WHAT THIS TASK INVOLVES: Report only the number of lines below in which the string "agent" appears.

─── GIVEN INFORMATION ───

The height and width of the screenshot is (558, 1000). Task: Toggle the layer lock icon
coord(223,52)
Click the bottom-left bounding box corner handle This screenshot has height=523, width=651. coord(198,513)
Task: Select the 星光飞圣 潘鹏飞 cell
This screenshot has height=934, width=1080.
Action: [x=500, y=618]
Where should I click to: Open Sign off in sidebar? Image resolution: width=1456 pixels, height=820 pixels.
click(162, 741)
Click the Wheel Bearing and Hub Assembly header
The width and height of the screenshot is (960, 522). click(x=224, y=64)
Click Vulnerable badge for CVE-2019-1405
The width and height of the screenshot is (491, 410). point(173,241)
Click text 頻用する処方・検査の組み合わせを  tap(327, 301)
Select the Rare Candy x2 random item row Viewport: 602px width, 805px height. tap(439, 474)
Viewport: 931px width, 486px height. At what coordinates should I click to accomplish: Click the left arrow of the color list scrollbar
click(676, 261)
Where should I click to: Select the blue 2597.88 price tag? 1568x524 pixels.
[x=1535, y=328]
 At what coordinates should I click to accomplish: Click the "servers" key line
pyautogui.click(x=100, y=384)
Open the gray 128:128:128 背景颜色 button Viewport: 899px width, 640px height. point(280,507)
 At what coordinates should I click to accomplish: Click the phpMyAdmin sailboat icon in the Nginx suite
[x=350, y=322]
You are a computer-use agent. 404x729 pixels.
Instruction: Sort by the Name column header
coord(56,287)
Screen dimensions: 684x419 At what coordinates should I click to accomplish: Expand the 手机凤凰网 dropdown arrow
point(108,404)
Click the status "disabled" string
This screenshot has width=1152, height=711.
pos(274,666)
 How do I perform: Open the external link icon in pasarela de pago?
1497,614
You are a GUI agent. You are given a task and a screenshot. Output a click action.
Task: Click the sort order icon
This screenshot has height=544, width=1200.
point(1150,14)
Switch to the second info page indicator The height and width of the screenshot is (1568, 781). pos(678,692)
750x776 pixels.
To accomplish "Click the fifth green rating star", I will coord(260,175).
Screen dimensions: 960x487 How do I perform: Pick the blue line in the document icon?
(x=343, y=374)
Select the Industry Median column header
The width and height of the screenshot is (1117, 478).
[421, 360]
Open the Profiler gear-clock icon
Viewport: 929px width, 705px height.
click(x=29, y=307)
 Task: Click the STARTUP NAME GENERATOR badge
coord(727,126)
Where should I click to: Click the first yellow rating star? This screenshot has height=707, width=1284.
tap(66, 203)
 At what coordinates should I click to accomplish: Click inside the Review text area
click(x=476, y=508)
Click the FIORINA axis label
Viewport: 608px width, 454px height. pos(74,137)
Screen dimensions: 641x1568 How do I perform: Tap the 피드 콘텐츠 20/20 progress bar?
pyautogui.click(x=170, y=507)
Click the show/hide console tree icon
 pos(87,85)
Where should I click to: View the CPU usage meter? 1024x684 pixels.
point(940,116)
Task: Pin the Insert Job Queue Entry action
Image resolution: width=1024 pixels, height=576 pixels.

───

THE COMPLETED TASK: 2